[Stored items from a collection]
·····
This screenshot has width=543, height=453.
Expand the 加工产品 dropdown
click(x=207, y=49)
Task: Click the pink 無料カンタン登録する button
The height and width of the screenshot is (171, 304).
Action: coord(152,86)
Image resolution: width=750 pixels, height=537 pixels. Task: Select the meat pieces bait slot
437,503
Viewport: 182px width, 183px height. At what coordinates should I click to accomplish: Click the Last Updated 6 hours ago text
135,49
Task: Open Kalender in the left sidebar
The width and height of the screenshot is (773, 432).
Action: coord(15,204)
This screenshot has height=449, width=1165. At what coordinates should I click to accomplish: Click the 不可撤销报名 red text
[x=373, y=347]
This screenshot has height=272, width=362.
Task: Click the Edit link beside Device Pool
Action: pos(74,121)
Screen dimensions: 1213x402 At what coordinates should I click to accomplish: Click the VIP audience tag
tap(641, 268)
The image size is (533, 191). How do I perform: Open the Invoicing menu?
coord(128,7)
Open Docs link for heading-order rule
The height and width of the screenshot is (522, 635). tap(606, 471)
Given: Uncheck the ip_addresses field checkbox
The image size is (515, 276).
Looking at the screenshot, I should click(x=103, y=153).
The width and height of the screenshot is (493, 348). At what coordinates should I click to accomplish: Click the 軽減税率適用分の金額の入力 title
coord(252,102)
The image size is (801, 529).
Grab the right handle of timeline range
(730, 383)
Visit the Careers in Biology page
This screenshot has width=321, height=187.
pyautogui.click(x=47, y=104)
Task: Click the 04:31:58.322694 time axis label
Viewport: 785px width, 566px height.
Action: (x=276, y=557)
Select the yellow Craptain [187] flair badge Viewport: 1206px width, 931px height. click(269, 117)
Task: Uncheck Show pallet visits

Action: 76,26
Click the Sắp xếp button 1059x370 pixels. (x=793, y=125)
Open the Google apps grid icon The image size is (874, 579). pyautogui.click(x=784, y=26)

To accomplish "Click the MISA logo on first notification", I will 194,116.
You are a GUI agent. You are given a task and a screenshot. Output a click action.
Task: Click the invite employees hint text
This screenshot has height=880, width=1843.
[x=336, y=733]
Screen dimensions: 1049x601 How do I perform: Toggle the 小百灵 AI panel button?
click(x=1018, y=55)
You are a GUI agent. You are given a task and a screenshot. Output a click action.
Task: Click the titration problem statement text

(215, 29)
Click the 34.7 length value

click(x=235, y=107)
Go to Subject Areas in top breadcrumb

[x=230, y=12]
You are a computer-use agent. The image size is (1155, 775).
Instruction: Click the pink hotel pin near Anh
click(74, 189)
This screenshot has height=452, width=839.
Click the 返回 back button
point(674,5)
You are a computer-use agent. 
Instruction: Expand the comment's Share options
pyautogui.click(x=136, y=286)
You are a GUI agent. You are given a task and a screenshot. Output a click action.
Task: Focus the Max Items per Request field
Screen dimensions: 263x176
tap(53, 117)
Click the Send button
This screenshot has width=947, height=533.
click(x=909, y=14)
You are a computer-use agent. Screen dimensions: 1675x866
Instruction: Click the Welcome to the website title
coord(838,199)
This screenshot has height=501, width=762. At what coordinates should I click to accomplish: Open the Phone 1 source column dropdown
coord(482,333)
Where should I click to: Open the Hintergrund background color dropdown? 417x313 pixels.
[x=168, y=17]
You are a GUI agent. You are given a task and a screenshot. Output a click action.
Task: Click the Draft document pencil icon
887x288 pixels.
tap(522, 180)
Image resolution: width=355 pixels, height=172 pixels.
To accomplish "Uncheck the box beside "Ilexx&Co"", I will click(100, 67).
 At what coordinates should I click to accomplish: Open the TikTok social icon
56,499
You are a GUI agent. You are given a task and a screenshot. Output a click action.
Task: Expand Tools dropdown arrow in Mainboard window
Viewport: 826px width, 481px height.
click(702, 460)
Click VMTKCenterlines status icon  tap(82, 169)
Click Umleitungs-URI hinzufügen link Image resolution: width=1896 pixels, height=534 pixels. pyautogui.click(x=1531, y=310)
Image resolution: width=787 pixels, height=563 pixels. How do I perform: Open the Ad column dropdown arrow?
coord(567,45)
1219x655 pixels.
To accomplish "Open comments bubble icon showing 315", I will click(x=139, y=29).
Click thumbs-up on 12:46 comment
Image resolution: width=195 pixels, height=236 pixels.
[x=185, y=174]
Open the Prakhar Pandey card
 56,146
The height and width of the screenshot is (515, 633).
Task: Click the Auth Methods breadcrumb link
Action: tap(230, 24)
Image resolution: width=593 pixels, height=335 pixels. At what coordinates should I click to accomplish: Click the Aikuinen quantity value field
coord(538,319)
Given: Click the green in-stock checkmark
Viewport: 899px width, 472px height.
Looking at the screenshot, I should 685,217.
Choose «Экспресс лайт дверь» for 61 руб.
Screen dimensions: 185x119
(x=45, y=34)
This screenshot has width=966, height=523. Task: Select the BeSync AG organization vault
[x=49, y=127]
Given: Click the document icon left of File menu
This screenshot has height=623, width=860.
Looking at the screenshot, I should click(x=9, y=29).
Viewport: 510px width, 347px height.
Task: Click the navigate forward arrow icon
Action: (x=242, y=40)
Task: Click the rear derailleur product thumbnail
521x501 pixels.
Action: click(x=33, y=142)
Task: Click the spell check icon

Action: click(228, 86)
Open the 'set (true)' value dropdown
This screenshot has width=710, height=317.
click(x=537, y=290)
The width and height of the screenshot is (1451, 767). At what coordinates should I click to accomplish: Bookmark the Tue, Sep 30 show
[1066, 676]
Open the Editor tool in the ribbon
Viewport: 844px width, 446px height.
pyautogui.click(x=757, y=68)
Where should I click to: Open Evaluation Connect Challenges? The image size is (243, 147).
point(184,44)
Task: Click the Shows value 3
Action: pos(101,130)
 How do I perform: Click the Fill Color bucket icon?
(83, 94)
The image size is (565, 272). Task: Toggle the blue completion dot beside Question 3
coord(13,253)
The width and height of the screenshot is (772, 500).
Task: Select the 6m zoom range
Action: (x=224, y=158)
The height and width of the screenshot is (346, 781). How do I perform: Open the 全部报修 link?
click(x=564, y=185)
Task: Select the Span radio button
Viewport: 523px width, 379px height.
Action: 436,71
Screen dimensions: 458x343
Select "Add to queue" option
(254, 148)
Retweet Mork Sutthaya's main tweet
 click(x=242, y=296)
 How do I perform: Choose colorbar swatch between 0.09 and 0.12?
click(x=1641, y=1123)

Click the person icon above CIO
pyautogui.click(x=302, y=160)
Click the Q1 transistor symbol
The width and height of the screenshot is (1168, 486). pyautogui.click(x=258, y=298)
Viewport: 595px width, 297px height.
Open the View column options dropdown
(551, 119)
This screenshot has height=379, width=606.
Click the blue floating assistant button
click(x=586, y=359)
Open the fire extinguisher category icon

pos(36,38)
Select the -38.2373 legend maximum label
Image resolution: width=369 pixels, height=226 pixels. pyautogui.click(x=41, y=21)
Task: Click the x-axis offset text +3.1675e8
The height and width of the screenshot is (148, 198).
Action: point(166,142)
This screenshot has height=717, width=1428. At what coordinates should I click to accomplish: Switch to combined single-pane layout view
·····
■ **How to complete this task**
In the records above, the line with "Given: Click the document" marks the start and the line with "Open the Editor tool in the ribbon" marks the end; copy that stretch exactly, both lines included, and nothing else.

■ **Output**
Given: Click the document icon left of File menu
This screenshot has height=623, width=860.
Looking at the screenshot, I should click(x=9, y=29).
Viewport: 510px width, 347px height.
Task: Click the navigate forward arrow icon
Action: (x=242, y=40)
Task: Click the rear derailleur product thumbnail
521x501 pixels.
Action: click(x=33, y=142)
Task: Click the spell check icon

Action: click(228, 86)
Open the 'set (true)' value dropdown
This screenshot has width=710, height=317.
click(x=537, y=290)
The width and height of the screenshot is (1451, 767). At what coordinates should I click to accomplish: Bookmark the Tue, Sep 30 show
[1066, 676]
Open the Editor tool in the ribbon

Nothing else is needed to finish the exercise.